We don’t like to pre-announce things that aren’t ready for public consumption. It’s no secret that we’d love to offer hosted Raspberry Pis in the data centre, and in our view the blocker for this being possible is the unreliability of SD cards which require physical attention when they fail. So we’ve provided some assistance to Gordon to help with getting netboot working for the Raspberry Pi. We built a sensible looking netboot setup and spent a fair amount of time debugging and reading packets to try and help work out why the netboot was occasionally stopping.
This isn’t yet a production service and you can’t buy a hosted Raspberry Pi server. Yet.
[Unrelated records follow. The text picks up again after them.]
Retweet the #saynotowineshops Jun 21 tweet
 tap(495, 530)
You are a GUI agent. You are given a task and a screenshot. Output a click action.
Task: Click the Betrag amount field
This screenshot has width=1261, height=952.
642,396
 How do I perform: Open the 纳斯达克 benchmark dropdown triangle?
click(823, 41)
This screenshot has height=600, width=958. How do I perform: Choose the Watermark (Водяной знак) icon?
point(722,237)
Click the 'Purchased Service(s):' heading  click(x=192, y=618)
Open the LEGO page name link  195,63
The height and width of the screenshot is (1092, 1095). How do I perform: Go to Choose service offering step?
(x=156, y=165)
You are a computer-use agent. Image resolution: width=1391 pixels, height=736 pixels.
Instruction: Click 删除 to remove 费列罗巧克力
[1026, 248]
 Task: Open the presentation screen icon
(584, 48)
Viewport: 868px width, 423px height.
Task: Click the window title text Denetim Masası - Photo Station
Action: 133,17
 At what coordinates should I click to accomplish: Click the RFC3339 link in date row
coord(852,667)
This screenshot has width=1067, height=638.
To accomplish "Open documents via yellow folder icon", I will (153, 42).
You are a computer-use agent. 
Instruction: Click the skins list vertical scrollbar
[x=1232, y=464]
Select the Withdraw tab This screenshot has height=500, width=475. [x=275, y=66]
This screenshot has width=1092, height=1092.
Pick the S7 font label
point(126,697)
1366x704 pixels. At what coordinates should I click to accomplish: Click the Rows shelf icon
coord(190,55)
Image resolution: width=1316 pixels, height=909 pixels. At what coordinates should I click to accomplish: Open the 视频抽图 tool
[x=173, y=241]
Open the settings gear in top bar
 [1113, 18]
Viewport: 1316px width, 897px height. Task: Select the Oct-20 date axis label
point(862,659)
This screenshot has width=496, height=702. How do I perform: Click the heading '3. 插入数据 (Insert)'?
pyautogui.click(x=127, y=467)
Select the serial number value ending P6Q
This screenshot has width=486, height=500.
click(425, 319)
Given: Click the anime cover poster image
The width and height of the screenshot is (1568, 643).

But if you’d be interested, we’d love to hear from you at firstname.lastname@example.org.
This is a standard Raspberry Pi 3 with a Power over Ethernet (PoE) adapter. You have to boot the Pi once from a magic SD card which enables netboot. Then you remove the SD card and plug it in to the powered network port. PoE means we can power cycle it using the managed switch. At boot, it talks to a standard tftpd server and isc-dhcp-server, this then delivers the kernel which runs from an NFS root. It’s a minimal Raspbian Jessie from debootstrap plus sshd and occupies a mere 381M versus the 1.3G for a standard Raspbian install. The switch is reporting the Pi 3 consuming 2W.
The Raspberry Pi topple is just for fun.